News

Relentless going digital only, Blue Toad dev now multi-platform
Posted: 06.01.2011 12:56 by Simon Priest Comments: 1
Co-founder Andrew Eades of Relentless Software has declared they're leaving "disc-based" releases behind as they embrace digital platforms from now on.

They're no longer PS3 exclusive developers after their deal with Sony ran out last year. They're "experimenting with digital, episodic" game projects.

"Our real strategy going forward is to change the company from a disc-based, console games company only - which is what we were, we were only PlayStation 3, we were only console, we were only quiz, in fact," said Andrew Eades of Relentless.

The studio was behind the BUZZ! games for Sony on PS3. "We wanted to change the company to have much more breadth and embrace the new digital platforms we saw coming in," he continued. The Blue Toad Murder Files were episodic.

"We'd already started that, in a way, with Blue Toad Murder Files which we released in the back end of 2009. That was more than an experiment - how do we become a self-publishing developer?
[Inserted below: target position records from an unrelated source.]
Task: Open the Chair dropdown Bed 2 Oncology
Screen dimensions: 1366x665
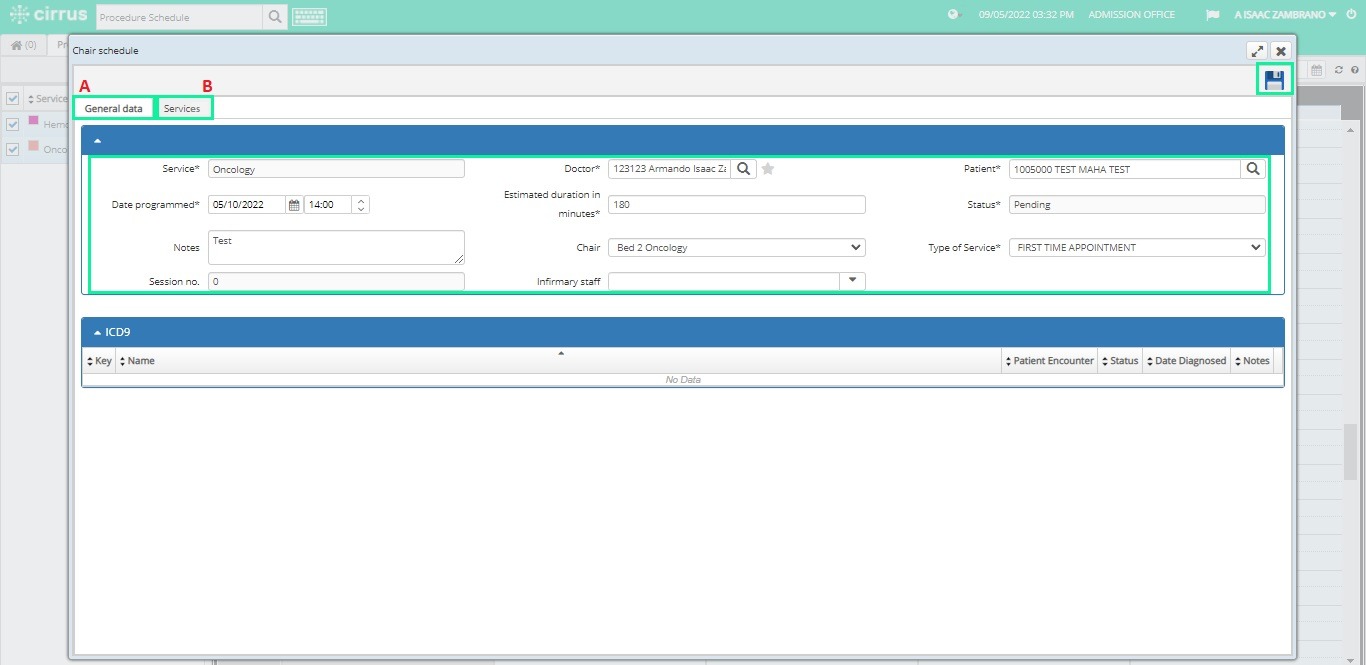Action: click(x=737, y=247)
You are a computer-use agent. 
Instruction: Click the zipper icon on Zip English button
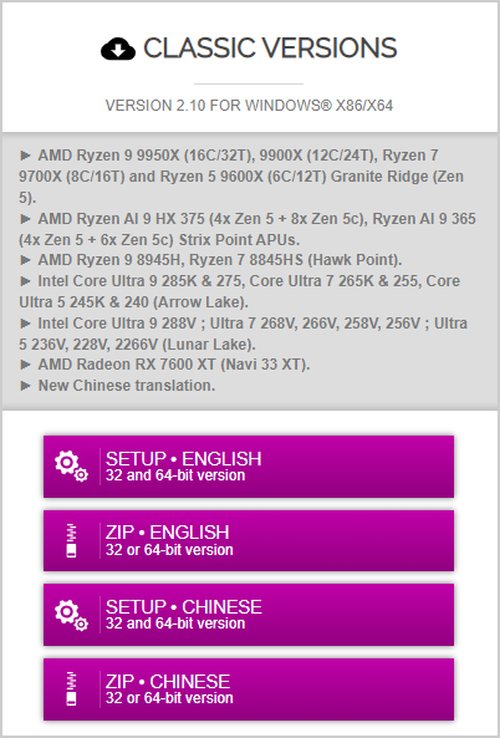click(71, 541)

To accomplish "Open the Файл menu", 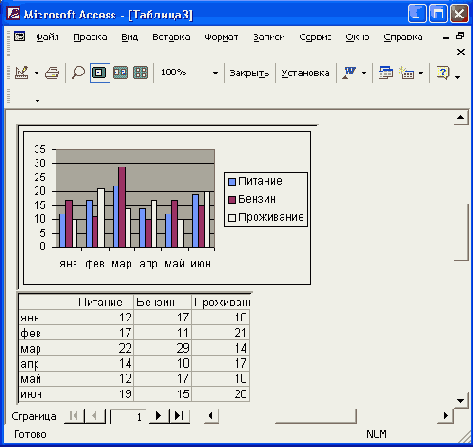I will [47, 37].
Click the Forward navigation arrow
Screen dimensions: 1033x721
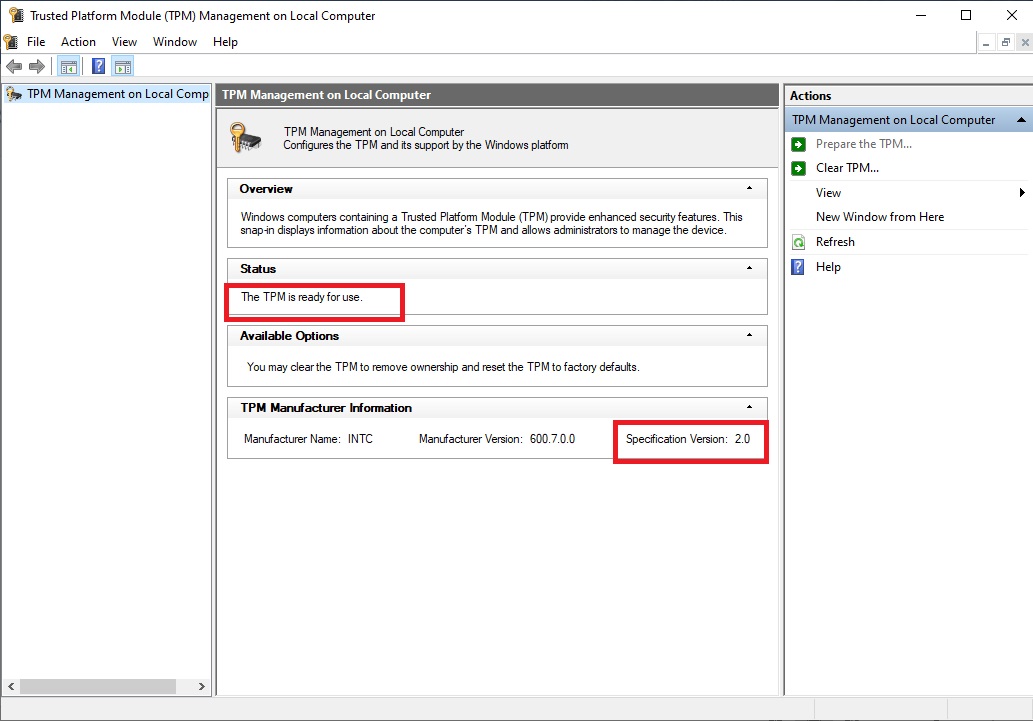point(37,66)
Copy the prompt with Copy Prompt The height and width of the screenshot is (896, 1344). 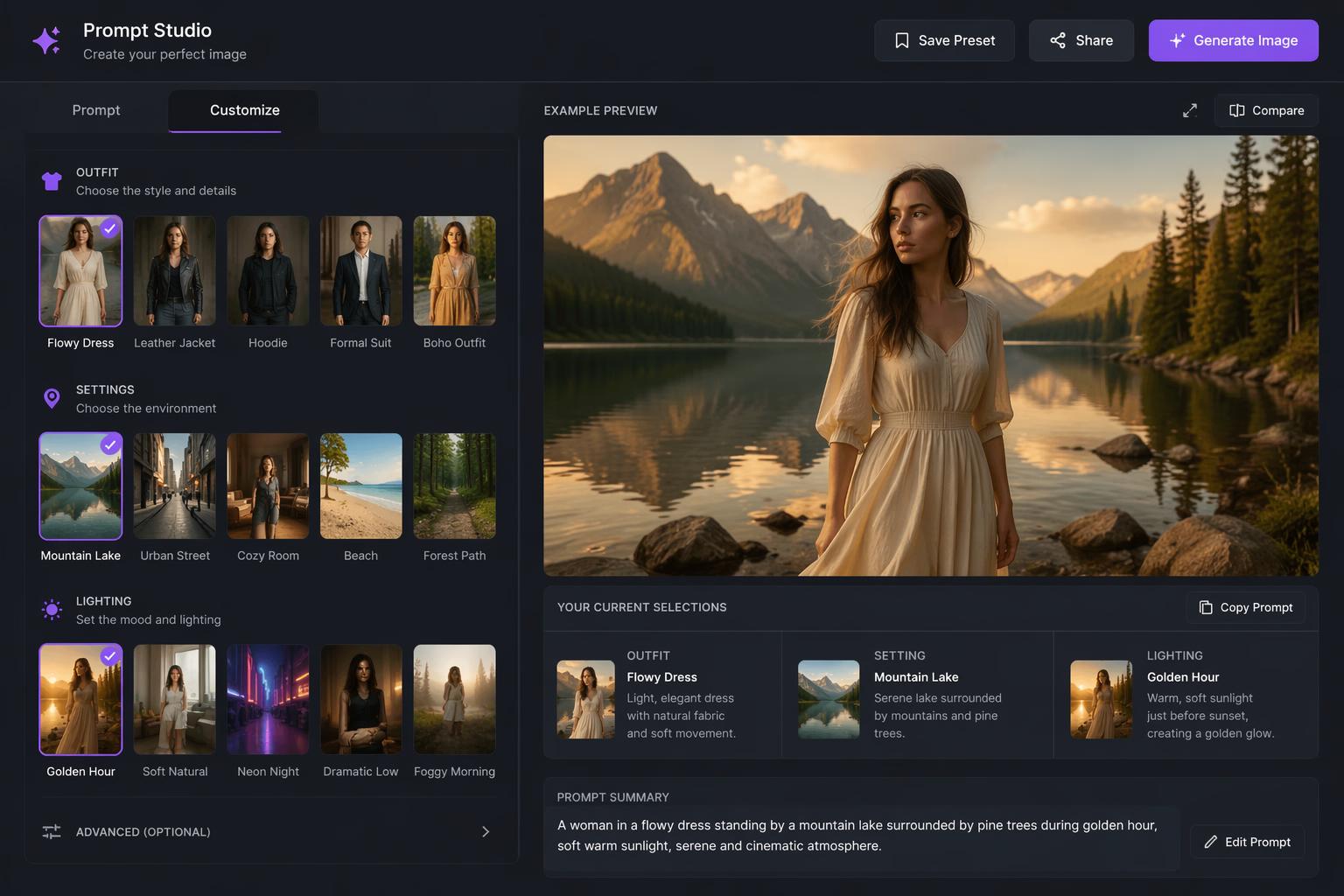[x=1245, y=607]
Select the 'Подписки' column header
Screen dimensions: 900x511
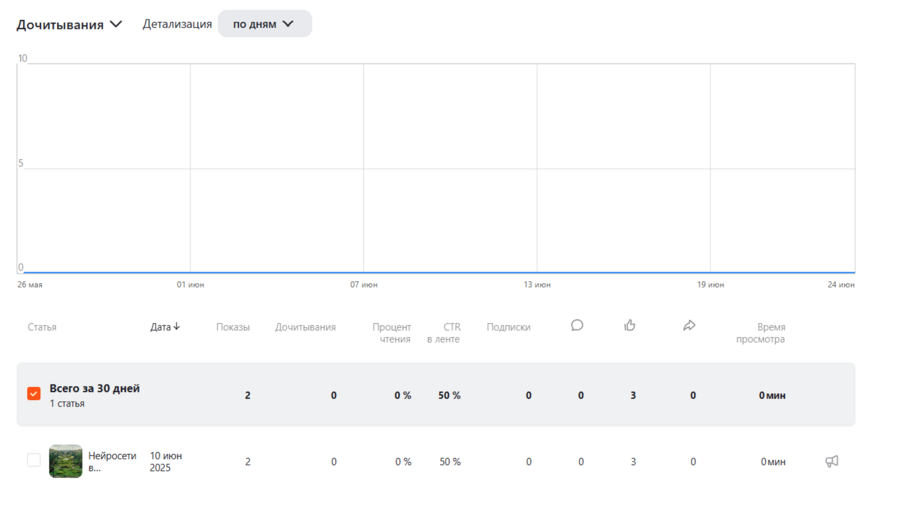point(508,327)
We were still Sony exclusive when we did that, which is why it was exclusive to PlayStation." It's still selling today with staggered sales.

"So we're experimenting with digital, episodic - the interesting thing we've found out with Blue Toad is that, almost a year after its first launch we're still selling it in different ways. We've had a sixty per cent uplift in sales through the advent calendar theme bundle pack. You can't do this on disc," continued Eades of the Brighton-based studio.

"You can't have a big first weekend for a family product, you have to have a longer view. The bricks-and-mortar retail method doesn't really work for the sort of games we want to make." Another developer jumps the fence to digital-only but who could blame them?

Comments

By herodotus (SI Herodotus) on Jan 06, 2011
herodotus
I saw the boxed eversion of both "Torchlight" and "The Killing Floor" and wondered just how much mponey had been squandered on making and publishing them. The digital path is the best way to go for amller developers, and for most large as well. Particuarly as tere is very little in buying a boxed evrsion of a game today. Gone are the magnificent manuals, maps and keyboard overlays, and honselt once installed the discs go into storeage anyway.